> **TASK DIRECTIONS**: Everything in the records below should be set down again, word for word.

◆ ◆ ◆ ◆

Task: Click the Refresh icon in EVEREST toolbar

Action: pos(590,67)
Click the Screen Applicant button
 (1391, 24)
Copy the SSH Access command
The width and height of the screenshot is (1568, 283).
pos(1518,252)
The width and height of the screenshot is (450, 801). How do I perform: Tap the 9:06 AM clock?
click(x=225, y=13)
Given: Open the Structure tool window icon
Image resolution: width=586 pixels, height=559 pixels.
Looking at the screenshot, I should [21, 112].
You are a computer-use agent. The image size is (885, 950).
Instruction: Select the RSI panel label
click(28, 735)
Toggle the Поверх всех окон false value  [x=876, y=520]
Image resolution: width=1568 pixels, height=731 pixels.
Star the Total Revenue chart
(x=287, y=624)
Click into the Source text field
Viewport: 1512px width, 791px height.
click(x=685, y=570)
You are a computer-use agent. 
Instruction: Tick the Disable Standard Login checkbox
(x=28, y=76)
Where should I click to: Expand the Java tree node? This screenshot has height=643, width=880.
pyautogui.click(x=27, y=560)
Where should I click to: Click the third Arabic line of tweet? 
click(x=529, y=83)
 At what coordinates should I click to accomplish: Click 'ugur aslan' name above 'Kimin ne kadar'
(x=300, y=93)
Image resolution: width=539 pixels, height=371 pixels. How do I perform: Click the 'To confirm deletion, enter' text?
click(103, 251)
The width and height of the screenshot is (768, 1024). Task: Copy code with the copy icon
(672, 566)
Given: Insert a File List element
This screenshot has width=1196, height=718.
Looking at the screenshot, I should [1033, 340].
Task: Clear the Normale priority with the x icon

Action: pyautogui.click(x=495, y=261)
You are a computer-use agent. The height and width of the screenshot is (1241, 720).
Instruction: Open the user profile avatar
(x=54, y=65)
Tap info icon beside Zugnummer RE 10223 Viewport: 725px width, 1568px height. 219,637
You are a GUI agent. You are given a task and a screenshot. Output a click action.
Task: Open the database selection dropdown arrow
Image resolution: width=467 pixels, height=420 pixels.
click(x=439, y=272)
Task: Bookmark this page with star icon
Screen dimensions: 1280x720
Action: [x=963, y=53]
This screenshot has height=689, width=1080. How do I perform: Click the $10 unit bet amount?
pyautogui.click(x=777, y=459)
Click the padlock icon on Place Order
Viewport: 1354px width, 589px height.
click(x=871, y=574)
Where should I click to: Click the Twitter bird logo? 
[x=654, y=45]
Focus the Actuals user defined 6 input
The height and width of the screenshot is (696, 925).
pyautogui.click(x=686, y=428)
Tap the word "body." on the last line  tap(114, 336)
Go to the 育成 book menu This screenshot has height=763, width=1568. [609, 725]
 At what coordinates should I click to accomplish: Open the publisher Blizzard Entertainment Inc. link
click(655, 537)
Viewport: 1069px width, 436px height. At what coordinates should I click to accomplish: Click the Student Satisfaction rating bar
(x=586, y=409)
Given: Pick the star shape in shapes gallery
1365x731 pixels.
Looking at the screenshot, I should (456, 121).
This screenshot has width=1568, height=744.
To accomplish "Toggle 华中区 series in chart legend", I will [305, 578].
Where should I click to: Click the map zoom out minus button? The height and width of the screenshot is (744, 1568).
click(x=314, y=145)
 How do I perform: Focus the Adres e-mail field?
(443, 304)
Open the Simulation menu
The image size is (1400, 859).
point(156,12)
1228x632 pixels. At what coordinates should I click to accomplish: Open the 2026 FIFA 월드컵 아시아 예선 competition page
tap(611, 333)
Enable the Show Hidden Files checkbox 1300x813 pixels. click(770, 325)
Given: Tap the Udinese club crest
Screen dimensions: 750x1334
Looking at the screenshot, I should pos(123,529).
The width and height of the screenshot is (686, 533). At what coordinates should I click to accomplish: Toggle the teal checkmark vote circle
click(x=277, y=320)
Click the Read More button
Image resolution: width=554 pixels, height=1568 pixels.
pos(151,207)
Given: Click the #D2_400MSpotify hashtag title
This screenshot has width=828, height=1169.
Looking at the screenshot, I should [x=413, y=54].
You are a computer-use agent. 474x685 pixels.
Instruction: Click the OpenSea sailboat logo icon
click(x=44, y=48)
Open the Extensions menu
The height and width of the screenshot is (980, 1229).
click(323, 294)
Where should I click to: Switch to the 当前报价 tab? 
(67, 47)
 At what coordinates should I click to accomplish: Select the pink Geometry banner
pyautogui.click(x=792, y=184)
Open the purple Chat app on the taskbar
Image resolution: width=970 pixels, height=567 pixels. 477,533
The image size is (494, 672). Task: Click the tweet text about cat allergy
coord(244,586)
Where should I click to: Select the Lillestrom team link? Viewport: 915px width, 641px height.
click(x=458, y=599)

◆ ◆ ◆ ◆

> **TASK ANSWER**:
Task: Click the Refresh icon in EVEREST toolbar

Action: pos(590,67)
Click the Screen Applicant button
 (1391, 24)
Copy the SSH Access command
The width and height of the screenshot is (1568, 283).
pos(1518,252)
The width and height of the screenshot is (450, 801). How do I perform: Tap the 9:06 AM clock?
click(x=225, y=13)
Given: Open the Structure tool window icon
Image resolution: width=586 pixels, height=559 pixels.
Looking at the screenshot, I should [21, 112].
You are a computer-use agent. The image size is (885, 950).
Instruction: Select the RSI panel label
click(28, 735)
Toggle the Поверх всех окон false value  [x=876, y=520]
Image resolution: width=1568 pixels, height=731 pixels.
Star the Total Revenue chart
(x=287, y=624)
Click into the Source text field
Viewport: 1512px width, 791px height.
click(x=685, y=570)
You are a computer-use agent. 
Instruction: Tick the Disable Standard Login checkbox
(x=28, y=76)
Where should I click to: Expand the Java tree node? This screenshot has height=643, width=880.
pyautogui.click(x=27, y=560)
Where should I click to: Click the third Arabic line of tweet? 
click(x=529, y=83)
 At what coordinates should I click to accomplish: Click 'ugur aslan' name above 'Kimin ne kadar'
(x=300, y=93)
Image resolution: width=539 pixels, height=371 pixels. How do I perform: Click the 'To confirm deletion, enter' text?
click(103, 251)
The width and height of the screenshot is (768, 1024). Task: Copy code with the copy icon
(672, 566)
Given: Insert a File List element
This screenshot has width=1196, height=718.
Looking at the screenshot, I should [1033, 340].
Task: Clear the Normale priority with the x icon

Action: pyautogui.click(x=495, y=261)
You are a computer-use agent. The height and width of the screenshot is (1241, 720).
Instruction: Open the user profile avatar
(x=54, y=65)
Tap info icon beside Zugnummer RE 10223 Viewport: 725px width, 1568px height. 219,637
You are a GUI agent. You are given a task and a screenshot. Output a click action.
Task: Open the database selection dropdown arrow
Image resolution: width=467 pixels, height=420 pixels.
click(x=439, y=272)
Task: Bookmark this page with star icon
Screen dimensions: 1280x720
Action: [x=963, y=53]
This screenshot has height=689, width=1080. How do I perform: Click the $10 unit bet amount?
pyautogui.click(x=777, y=459)
Click the padlock icon on Place Order
Viewport: 1354px width, 589px height.
click(x=871, y=574)
Where should I click to: Click the Twitter bird logo? 
[x=654, y=45]
Focus the Actuals user defined 6 input
The height and width of the screenshot is (696, 925).
pyautogui.click(x=686, y=428)
Tap the word "body." on the last line  tap(114, 336)
Go to the 育成 book menu This screenshot has height=763, width=1568. [609, 725]
 At what coordinates should I click to accomplish: Open the publisher Blizzard Entertainment Inc. link
click(655, 537)
Viewport: 1069px width, 436px height. At what coordinates should I click to accomplish: Click the Student Satisfaction rating bar
(x=586, y=409)
Given: Pick the star shape in shapes gallery
1365x731 pixels.
Looking at the screenshot, I should (456, 121).
This screenshot has width=1568, height=744.
To accomplish "Toggle 华中区 series in chart legend", I will [305, 578].
Where should I click to: Click the map zoom out minus button? The height and width of the screenshot is (744, 1568).
click(x=314, y=145)
 How do I perform: Focus the Adres e-mail field?
(443, 304)
Open the Simulation menu
The image size is (1400, 859).
point(156,12)
1228x632 pixels. At what coordinates should I click to accomplish: Open the 2026 FIFA 월드컵 아시아 예선 competition page
tap(611, 333)
Enable the Show Hidden Files checkbox 1300x813 pixels. click(770, 325)
Given: Tap the Udinese club crest
Screen dimensions: 750x1334
Looking at the screenshot, I should pos(123,529).
The width and height of the screenshot is (686, 533). At what coordinates should I click to accomplish: Toggle the teal checkmark vote circle
click(x=277, y=320)
Click the Read More button
Image resolution: width=554 pixels, height=1568 pixels.
pos(151,207)
Given: Click the #D2_400MSpotify hashtag title
This screenshot has width=828, height=1169.
Looking at the screenshot, I should [x=413, y=54].
You are a computer-use agent. 474x685 pixels.
Instruction: Click the OpenSea sailboat logo icon
click(x=44, y=48)
Open the Extensions menu
The height and width of the screenshot is (980, 1229).
click(323, 294)
Where should I click to: Switch to the 当前报价 tab? 
(67, 47)
 At what coordinates should I click to accomplish: Select the pink Geometry banner
pyautogui.click(x=792, y=184)
Open the purple Chat app on the taskbar
Image resolution: width=970 pixels, height=567 pixels. 477,533
The image size is (494, 672). Task: Click the tweet text about cat allergy
coord(244,586)
Where should I click to: Select the Lillestrom team link? Viewport: 915px width, 641px height.
click(x=458, y=599)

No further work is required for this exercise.